The benefits of the Advocatus Commenti are fourfold:

  • The voice of commenters is heard (and therefore comments will become more articulate and less contagious). Good comments are rewarded by being acknowledged by the AC.

  • The author is held accountable for her writing. So the community becomes a controlling instance that can correct bad journalism (fifth power). This control mechanism might work as subsitute for the lost trust in journalism and might win some back in the long run.

  • The author has an efficient way to publicly – and very visible – respond to criticism without reading the actual comments (and get burnt by the aggression). The discussion with the AC is respectful and has an defined end, so there is no fear of drowning in an endless, fruitless conversation.

  • Readers of the article also do not have to wade into the comment section and deal with the white noise of multiple conversation. The transcribed discussion with the AC is more pleasant to read, because it is more dense and respectful, but still manages to address questions and criticism, that the reader might have himself.

###So, what do you think? Should journalism add the Advocatus Commenti to the team?

Notification to: @sydette, @andrew_coral, @Egrdina, @greenie, @hinschauer, @njisaf, @smcnally, @thebestsophist @Burgos, @colinmegill


This is really interesting Christoph. I’m wondering what other jobs and workflow changes could be implemented for more community minded journalism?


This is a great idea, but there are 3 issues: 1) the time it takes to do an argmapping that is not collectively generated is a lot, 2) argmapping of large posts with many mixed ideas and pros/cons and issues is subjective and that leads to third most important problem that an argmapping generated by an expert often is not legitimate. That is why the current solution is to collaboratively create the argmapping with facilitators. But the previous approach has been successfully applied only in simulations in mini-publics and e-deliberations in which the organizers invest a lot of resources in engagement, not in the wild in the comment section of online news. We are planning to try it out in our next experiment. The class of tools that is designed to do this is called CCSAV, collaborative computer supported argument visualization tools. CSAV are really old, CCSAV are more recent but insofar they have been so cumbersome that they have been used only in simulations.


This would be a valuable role. As you’ve detailed it, the Advocatus Commenti would enrich current conversations and also be a source of ideas for items to be published as follow-up and related pieces.

Your note here deserves especial attention:

There need to be more ways to highlight and surface comments of note in-line so that, even without further treatment, worthwhile points are not easily buried. With or without a dedicated Advocatus Commenti role or additional transcription and publishing, highlighting worthwhile comments helps create the kind of virtuous cycle we need to provide incentive for thoughtfulness. It also helps deëmphasize less-thoughtful comments which removes some of the incentive for rudeness and incivility.

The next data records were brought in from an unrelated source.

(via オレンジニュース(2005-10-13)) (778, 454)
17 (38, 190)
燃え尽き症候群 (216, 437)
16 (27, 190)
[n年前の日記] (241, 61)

Community Management positions, in general, can be difficult to fund. A specialization like the Advocatus Commenti would be more so. The work Coral Project is doing to show the value in richness of conversation and community will help change that. @sydette notes workflow changes that might streamline this work. @paolo notes the benefits of distributing tasks around mapping arguments. There are related points made in the research just released I plan to follow-up on another thread. All of these would help bring the role you define to life. Using the role as you describe also as a source of new stories for publishing will help, too: it can turn the entire back catalog of conversation into a trove of new material in addition to the comment section.